— HOW TO COMPLETE THIS TASK —
Here is the task for the records below: repeat exactly the lines from the one with "Given: Click the Root move-down arrow icon" to the one with "Click the Date", both included, and nothing else.

********

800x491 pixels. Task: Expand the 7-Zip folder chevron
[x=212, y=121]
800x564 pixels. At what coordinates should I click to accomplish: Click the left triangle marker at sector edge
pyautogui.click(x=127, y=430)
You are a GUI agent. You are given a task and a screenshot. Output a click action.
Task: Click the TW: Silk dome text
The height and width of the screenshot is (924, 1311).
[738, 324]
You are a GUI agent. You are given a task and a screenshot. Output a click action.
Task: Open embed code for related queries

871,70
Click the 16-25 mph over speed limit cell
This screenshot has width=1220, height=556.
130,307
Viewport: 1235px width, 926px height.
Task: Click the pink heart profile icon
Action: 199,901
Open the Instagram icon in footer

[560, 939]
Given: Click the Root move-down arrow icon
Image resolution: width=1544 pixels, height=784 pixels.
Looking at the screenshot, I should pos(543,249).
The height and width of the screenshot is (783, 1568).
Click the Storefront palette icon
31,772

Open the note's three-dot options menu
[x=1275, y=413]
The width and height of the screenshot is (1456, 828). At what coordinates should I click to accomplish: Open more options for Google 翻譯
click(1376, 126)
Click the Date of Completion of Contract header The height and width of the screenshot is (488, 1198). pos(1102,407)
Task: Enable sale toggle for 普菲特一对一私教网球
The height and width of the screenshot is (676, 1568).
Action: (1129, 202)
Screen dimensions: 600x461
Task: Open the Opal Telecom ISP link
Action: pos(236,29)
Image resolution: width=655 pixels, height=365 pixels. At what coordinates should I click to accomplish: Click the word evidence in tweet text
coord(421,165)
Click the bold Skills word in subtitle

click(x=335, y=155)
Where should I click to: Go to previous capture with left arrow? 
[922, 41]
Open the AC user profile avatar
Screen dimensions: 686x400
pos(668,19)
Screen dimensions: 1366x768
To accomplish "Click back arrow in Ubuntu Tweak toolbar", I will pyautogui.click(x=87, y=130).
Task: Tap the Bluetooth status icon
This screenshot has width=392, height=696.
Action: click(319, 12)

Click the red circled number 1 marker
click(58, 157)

********

— FINISHED EXERCISE —
Given: Click the Root move-down arrow icon
Image resolution: width=1544 pixels, height=784 pixels.
Looking at the screenshot, I should pos(543,249).
The height and width of the screenshot is (783, 1568).
Click the Storefront palette icon
31,772

Open the note's three-dot options menu
[x=1275, y=413]
The width and height of the screenshot is (1456, 828). At what coordinates should I click to accomplish: Open more options for Google 翻譯
click(1376, 126)
Click the Date of Completion of Contract header The height and width of the screenshot is (488, 1198). pos(1102,407)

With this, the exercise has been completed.